** Opening Data to examine block **

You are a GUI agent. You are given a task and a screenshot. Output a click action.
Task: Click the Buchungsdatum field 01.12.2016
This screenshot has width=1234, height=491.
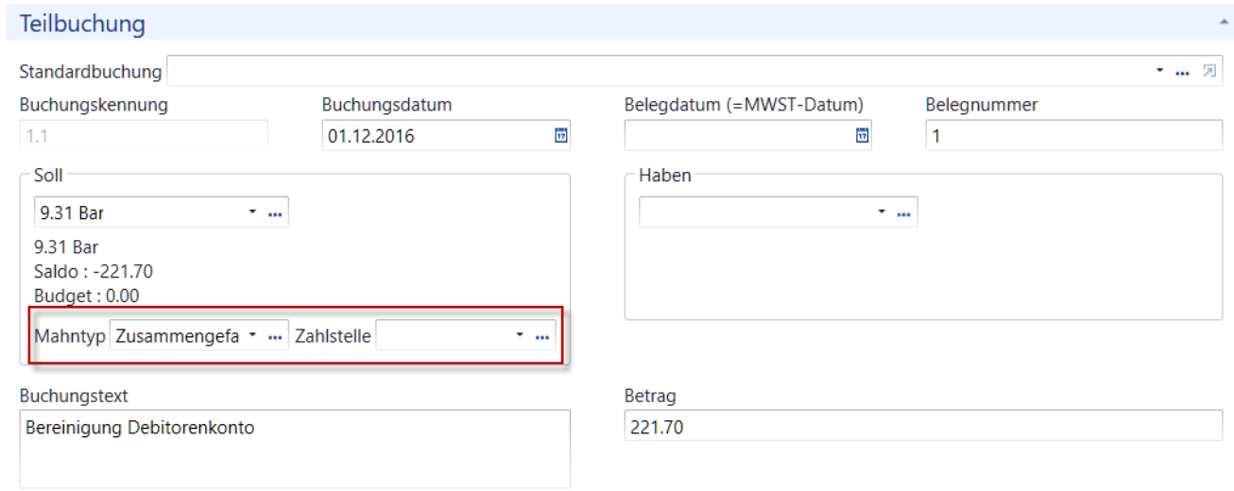pyautogui.click(x=446, y=136)
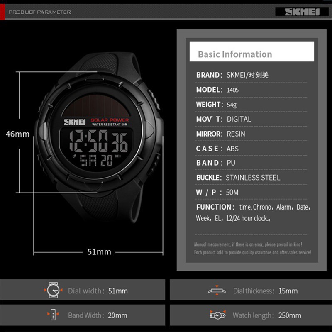The width and height of the screenshot is (332, 332).
Task: Click the 46mm height dimension label
Action: pyautogui.click(x=17, y=134)
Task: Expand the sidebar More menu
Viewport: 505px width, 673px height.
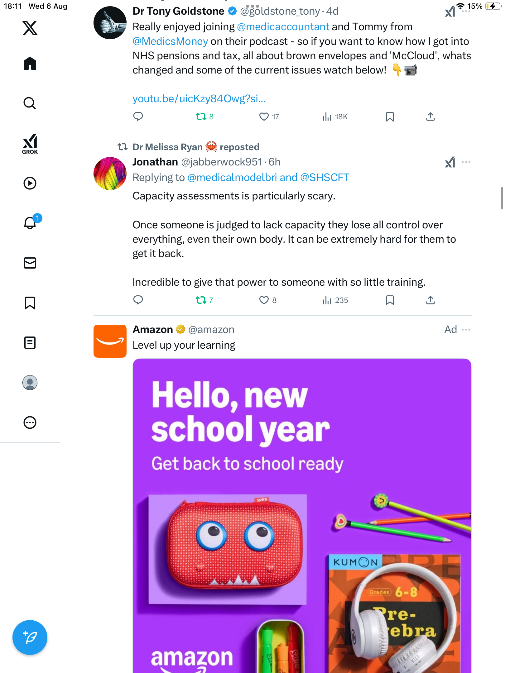Action: pos(30,422)
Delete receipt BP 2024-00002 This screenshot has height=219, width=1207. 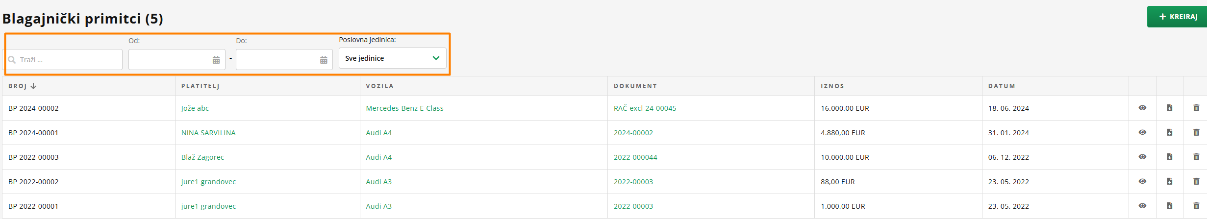(x=1196, y=108)
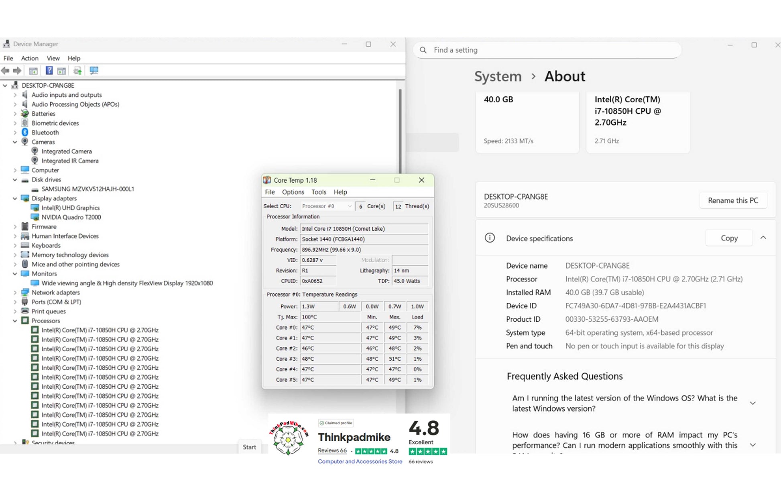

** Closing Data to examine block **

Each line from the top of the data, up to and including the line that contains "Task: Click the Buchungsdatum", should be set down exactly.

You are a GUI agent. You are given a task and a screenshot. Output a click action.
Task: Click the Buchungsdatum field 01.12.2016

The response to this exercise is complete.